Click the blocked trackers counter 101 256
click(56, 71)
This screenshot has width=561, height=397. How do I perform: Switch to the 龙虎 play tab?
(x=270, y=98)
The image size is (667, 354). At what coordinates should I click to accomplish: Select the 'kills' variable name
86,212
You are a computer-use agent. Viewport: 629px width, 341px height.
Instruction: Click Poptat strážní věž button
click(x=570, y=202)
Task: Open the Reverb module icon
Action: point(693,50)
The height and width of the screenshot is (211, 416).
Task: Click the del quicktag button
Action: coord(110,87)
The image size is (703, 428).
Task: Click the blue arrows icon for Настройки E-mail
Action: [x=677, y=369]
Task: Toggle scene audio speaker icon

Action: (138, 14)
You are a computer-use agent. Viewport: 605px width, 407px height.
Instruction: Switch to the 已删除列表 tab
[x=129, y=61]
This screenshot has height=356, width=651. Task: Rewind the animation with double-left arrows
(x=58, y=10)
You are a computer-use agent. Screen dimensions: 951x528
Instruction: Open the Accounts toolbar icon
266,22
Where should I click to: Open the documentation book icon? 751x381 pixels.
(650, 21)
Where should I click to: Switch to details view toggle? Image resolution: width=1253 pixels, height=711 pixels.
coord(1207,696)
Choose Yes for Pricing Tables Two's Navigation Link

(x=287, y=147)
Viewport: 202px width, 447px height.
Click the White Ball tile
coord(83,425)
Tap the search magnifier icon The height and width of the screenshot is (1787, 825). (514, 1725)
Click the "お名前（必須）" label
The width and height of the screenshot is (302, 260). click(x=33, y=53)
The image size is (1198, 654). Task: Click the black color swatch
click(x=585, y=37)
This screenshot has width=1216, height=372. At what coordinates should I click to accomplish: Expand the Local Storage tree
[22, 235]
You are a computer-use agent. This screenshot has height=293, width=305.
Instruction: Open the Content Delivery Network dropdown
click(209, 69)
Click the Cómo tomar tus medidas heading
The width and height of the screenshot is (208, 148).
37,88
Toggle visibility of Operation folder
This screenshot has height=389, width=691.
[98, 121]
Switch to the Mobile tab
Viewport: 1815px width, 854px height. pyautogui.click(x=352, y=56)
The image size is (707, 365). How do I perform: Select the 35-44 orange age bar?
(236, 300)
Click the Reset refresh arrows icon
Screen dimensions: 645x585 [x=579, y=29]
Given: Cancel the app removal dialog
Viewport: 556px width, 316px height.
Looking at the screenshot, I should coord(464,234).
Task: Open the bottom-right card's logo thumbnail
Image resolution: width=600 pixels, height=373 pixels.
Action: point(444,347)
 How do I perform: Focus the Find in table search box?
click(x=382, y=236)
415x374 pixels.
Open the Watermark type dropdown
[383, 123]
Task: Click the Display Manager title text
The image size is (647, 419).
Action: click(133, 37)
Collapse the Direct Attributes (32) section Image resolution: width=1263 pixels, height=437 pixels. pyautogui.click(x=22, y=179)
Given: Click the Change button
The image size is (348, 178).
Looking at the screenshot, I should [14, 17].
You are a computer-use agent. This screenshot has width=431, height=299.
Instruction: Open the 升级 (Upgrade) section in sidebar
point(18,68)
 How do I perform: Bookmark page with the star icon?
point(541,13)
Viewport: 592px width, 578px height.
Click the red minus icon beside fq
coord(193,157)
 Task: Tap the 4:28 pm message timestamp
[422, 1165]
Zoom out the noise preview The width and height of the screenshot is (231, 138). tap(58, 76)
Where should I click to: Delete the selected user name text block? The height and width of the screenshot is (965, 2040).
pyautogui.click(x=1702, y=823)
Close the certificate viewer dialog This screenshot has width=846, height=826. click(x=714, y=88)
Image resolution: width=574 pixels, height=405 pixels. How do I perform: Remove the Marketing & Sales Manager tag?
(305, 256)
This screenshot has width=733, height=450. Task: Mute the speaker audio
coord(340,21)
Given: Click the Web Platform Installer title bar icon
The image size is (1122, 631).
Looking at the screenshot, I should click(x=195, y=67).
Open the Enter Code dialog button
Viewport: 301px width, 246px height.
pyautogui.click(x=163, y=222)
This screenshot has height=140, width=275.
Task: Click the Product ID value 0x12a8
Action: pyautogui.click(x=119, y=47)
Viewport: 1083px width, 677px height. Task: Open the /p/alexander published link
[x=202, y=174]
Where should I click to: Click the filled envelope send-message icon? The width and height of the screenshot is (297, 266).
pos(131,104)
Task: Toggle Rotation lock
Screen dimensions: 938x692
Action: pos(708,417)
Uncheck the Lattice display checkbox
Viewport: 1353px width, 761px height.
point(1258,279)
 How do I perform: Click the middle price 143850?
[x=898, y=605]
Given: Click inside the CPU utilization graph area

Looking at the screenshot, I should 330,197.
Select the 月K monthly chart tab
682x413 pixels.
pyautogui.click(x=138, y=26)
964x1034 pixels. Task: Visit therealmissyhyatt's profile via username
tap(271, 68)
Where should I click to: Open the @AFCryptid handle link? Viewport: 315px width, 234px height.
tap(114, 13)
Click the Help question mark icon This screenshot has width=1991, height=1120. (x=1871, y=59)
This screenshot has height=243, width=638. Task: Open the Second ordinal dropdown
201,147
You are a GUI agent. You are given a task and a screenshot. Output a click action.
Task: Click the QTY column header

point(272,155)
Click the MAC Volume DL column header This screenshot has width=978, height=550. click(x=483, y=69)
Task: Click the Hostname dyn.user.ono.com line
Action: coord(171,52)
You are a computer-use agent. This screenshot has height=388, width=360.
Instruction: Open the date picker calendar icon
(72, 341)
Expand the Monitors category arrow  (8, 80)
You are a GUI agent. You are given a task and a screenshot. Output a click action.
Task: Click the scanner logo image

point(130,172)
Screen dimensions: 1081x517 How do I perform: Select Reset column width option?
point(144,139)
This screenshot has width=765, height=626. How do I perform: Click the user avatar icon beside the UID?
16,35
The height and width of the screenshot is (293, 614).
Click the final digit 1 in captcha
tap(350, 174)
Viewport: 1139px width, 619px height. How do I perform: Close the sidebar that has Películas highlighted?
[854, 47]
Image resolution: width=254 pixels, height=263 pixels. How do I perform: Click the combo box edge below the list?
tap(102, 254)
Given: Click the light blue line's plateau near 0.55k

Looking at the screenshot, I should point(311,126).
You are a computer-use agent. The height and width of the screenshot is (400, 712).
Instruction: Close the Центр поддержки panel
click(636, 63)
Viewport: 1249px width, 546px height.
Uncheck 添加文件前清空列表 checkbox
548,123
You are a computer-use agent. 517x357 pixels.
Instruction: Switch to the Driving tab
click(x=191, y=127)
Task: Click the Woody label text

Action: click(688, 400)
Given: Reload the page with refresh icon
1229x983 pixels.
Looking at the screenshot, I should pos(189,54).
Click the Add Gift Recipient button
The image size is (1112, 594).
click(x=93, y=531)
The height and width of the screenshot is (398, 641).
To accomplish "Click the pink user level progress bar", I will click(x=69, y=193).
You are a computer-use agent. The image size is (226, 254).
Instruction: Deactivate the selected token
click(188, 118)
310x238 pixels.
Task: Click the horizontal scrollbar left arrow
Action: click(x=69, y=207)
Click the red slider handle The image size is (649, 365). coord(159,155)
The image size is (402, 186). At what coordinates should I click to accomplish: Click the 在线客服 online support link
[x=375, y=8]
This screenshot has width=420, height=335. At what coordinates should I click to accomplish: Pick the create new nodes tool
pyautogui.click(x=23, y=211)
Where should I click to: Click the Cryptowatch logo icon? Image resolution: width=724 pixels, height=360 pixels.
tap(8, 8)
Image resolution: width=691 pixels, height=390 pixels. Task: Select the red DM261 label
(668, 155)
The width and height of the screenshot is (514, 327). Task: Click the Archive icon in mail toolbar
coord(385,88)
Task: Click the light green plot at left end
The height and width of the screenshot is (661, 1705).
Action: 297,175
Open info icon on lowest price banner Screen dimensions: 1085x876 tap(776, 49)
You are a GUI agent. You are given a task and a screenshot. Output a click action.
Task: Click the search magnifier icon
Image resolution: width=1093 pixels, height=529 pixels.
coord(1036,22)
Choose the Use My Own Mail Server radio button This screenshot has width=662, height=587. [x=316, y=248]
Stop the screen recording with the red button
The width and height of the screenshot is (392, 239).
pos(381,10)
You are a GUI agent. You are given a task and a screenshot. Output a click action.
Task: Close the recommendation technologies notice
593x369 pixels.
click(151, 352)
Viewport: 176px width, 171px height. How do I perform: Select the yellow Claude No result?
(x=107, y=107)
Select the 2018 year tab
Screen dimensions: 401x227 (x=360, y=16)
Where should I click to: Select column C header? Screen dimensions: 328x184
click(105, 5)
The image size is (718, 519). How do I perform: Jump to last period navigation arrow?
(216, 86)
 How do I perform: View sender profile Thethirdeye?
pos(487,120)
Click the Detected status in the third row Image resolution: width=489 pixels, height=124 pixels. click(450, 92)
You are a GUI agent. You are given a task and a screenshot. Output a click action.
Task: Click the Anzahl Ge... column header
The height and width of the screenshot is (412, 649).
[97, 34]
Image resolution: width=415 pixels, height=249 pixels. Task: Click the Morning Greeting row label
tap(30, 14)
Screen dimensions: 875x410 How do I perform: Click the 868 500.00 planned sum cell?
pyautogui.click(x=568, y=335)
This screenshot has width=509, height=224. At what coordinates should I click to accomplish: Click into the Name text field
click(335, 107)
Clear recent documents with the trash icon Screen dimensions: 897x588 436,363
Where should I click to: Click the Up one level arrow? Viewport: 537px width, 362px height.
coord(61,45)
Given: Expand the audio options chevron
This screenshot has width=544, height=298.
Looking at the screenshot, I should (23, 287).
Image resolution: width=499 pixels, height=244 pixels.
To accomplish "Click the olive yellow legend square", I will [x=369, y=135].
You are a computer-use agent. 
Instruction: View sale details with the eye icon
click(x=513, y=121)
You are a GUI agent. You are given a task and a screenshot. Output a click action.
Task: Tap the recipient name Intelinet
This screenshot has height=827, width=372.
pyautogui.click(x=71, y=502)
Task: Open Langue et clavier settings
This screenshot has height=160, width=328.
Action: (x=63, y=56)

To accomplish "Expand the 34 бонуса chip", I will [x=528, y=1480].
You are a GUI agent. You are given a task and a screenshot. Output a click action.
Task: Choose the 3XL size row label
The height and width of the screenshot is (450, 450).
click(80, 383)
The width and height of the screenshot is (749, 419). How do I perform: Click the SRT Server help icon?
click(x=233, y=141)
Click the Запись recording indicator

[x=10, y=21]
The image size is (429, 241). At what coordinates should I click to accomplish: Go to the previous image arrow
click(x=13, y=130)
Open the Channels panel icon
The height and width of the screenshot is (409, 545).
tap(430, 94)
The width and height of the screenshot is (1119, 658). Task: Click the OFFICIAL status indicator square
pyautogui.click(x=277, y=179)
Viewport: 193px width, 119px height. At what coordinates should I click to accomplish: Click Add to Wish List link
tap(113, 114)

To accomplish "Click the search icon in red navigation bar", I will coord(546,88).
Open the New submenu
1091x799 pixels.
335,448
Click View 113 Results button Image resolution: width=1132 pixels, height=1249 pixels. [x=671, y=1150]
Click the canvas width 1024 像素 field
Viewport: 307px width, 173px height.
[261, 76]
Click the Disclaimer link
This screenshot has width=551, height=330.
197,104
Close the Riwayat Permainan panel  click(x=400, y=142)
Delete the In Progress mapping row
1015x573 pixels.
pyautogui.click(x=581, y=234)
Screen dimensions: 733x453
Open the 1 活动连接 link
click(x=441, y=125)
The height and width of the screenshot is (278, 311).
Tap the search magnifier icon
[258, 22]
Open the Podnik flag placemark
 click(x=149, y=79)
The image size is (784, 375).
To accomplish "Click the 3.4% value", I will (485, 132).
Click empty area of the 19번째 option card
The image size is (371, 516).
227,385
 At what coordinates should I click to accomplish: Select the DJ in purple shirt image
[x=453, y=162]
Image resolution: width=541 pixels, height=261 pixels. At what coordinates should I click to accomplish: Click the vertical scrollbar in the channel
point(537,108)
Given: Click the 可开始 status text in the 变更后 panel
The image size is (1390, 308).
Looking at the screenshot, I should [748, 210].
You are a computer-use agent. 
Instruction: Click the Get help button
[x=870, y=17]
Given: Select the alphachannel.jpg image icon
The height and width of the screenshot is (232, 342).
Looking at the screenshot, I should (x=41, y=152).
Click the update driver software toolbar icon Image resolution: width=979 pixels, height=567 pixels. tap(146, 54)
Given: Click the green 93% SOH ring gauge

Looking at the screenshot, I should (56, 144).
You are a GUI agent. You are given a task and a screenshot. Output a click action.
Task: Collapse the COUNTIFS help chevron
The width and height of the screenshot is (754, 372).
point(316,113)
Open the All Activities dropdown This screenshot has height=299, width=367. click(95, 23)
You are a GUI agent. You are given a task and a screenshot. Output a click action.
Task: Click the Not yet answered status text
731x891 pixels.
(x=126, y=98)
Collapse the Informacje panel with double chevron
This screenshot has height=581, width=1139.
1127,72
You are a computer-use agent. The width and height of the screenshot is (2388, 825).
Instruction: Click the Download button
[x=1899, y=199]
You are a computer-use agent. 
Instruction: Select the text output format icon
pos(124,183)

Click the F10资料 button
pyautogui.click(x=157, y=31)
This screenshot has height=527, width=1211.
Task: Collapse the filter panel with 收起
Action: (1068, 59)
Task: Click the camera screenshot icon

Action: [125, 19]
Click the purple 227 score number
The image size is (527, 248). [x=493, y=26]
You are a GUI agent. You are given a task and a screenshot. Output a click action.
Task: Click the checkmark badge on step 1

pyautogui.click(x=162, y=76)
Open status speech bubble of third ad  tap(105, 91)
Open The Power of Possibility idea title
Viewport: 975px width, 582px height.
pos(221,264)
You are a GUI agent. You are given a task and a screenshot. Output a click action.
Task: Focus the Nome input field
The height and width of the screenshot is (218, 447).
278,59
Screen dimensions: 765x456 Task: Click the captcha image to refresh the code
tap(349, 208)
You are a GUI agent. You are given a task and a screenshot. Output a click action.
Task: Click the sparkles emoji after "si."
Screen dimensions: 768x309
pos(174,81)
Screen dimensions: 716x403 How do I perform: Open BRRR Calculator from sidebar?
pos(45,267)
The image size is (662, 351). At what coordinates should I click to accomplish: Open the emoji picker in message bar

.....

■ YOUR GOAL
Taking the entries above, restate exactly those lines that fall between the line with "Screen dimensions: 875x410" and the line with "Task: Choose the 3XL size row label", keeping both of those lines too.

■ OUTPUT BELOW
Screen dimensions: 875x410 How do I perform: Click the 868 500.00 planned sum cell?
pyautogui.click(x=568, y=335)
This screenshot has width=509, height=224. At what coordinates should I click to accomplish: Click into the Name text field
click(335, 107)
Clear recent documents with the trash icon Screen dimensions: 897x588 436,363
Where should I click to: Click the Up one level arrow? Viewport: 537px width, 362px height.
coord(61,45)
Given: Expand the audio options chevron
This screenshot has width=544, height=298.
Looking at the screenshot, I should (23, 287).
Image resolution: width=499 pixels, height=244 pixels.
To accomplish "Click the olive yellow legend square", I will [x=369, y=135].
You are a computer-use agent. 
Instruction: View sale details with the eye icon
click(x=513, y=121)
You are a GUI agent. You are given a task and a screenshot. Output a click action.
Task: Tap the recipient name Intelinet
This screenshot has height=827, width=372.
pyautogui.click(x=71, y=502)
Task: Open Langue et clavier settings
This screenshot has height=160, width=328.
Action: (x=63, y=56)

To accomplish "Expand the 34 бонуса chip", I will [x=528, y=1480].
You are a GUI agent. You are given a task and a screenshot. Output a click action.
Task: Choose the 3XL size row label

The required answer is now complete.